What are these changes, and what do they mean for designers and to the rest of society? Let’s explore.
Up-front, we should say that we’re not being prescriptive or didactic here; fashions, needs and limitations change in typography just as in grammar, and anyone who tries to hold back that tide of change is not just doomed but misguided.
Communication is a live, writhing thing, and you will note, for example, that we’re using these new-fangled paragraph thingies here rather than setting the whole thing as a solid wall of text which is broken up only with ¶ (pilcrow) characters.
But still, some people would rail against what they’d see as typographical mistakes and dumbing down.
Let’s take the first example from our 10 typographic mistakes everyone makes piece – typographic or ‘smart’ quote marks. "These" are dumb (or neutral) quotes, while “these” are smart quotes.
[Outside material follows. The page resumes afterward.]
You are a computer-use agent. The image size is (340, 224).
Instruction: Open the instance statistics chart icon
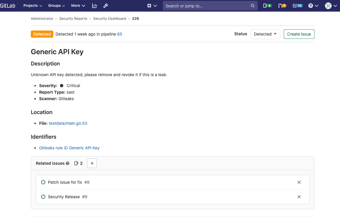(x=94, y=5)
In the first example, both double-quotes are identical, while in the second you have 66 and 99-style pairs (although you might need to bump up the point size before you can see the difference).
Typographically speaking, those dumb quotes have no role at all, and should never be used. They come from the days when typewriters were introduced, when adding separate keys for “, ”, ‘ and ’ would have added complexity and additional points of failure.
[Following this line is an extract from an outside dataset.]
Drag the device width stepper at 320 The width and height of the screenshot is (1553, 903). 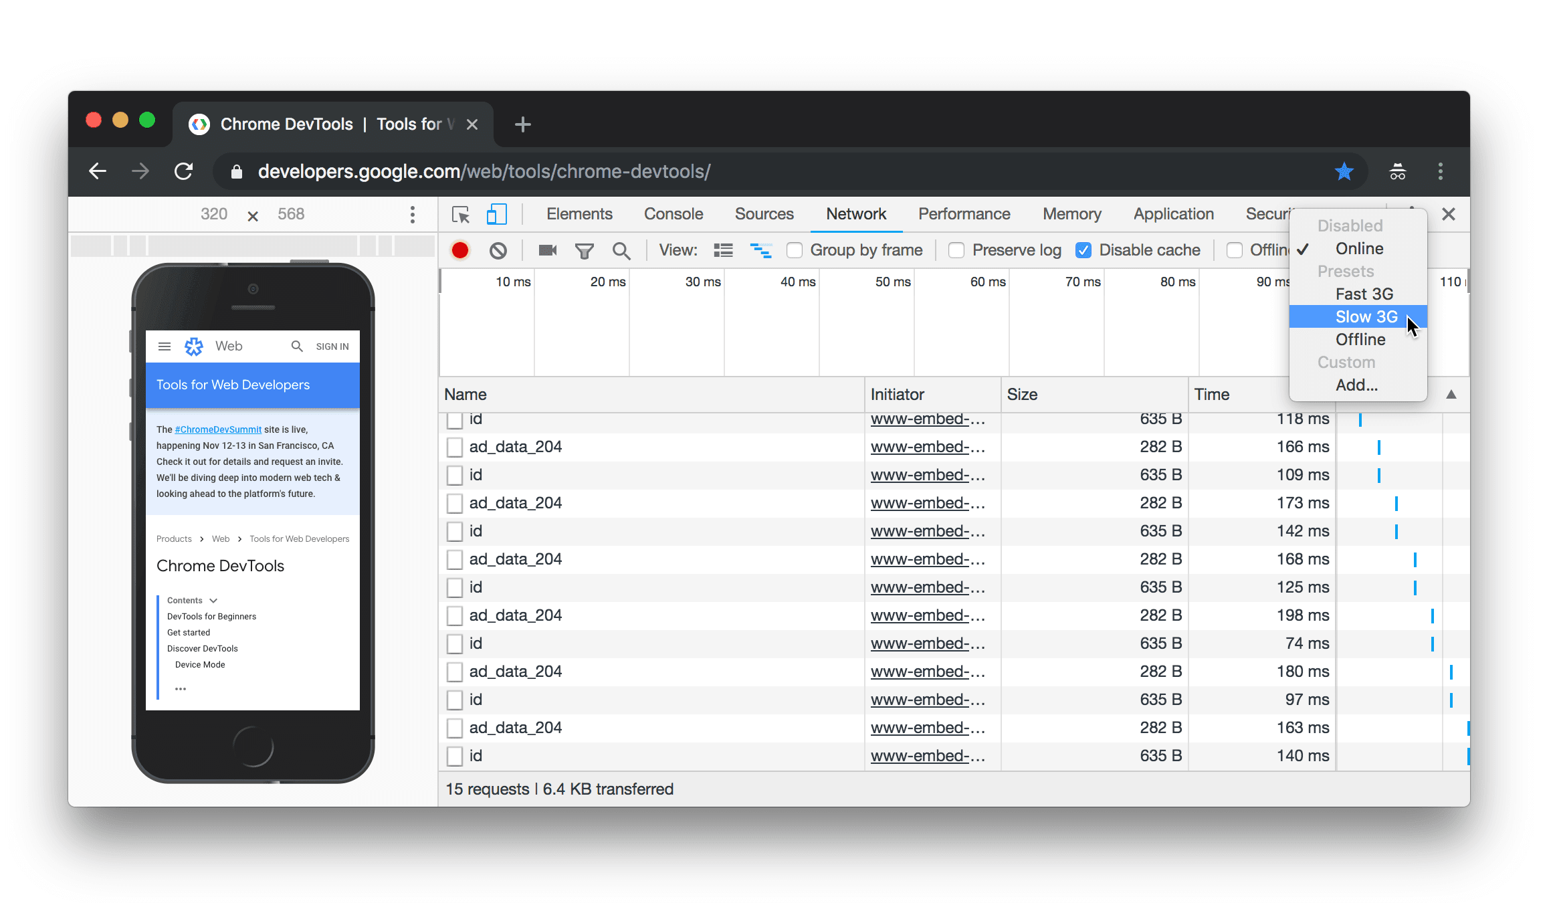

The desktop publishing revolution
And for a long time, it didn’t matter, because much of what would be produced on a typewriter would then be sent to a typesetter and set properly with curly quotes. But then computers came along, and to ease the transition their keyboards copied the layout that typewriters had been using. Even then, having only dumb quotes didn’t matter, for the same reason.
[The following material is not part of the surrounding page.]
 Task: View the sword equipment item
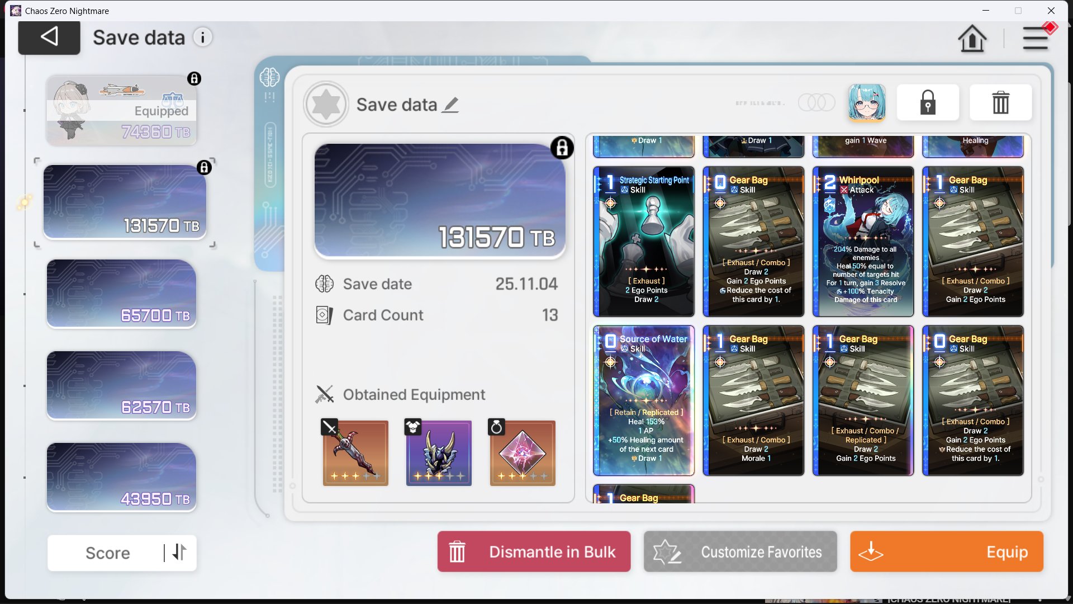(355, 452)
Then, though, came the desktop publishing revolution, and then the internet, and the stuff that was being written on computers was being published directly, without the intervention of someone whose job it was to make sure text adhered to established standards and customs.
And the computer itself wasn’t the answer. Sure, some apps – and even OS X – can convert dumb quotes to smart, but they can make mistakes.
The only sure-fire way to get your smart quotes right is to type them manually – or at least to watch what your computer is writing, and correct it if necessary. But for most of us these days, that’s too much work for too little reward, since the meaning of a sentence won’t be impaired by some sub-standard typography.
'Bad' typography on the web
Indeed, there are often many good reasons to use ‘bad’ typography like this. One is that there might be technical limitations imposed by, for example, a content management system, or the platform to which it will spit content out.
Websites like this one are the readiest example of this. And what’s more, because websites will be viewed by people using a range of browsers on a raft of operating systems on a plethora of devices, by using the lowest common denominator, typographically, you’re giving yourself the best chance possible that characters will display.
Sure, "these quote marks" might be ‘wrong’, but if you can’t guarantee they’ll display properly, some would argue it’s better than than ⍰these quote marks⍰ or something like them if your reader’s browser can’t handle “these quote marks”.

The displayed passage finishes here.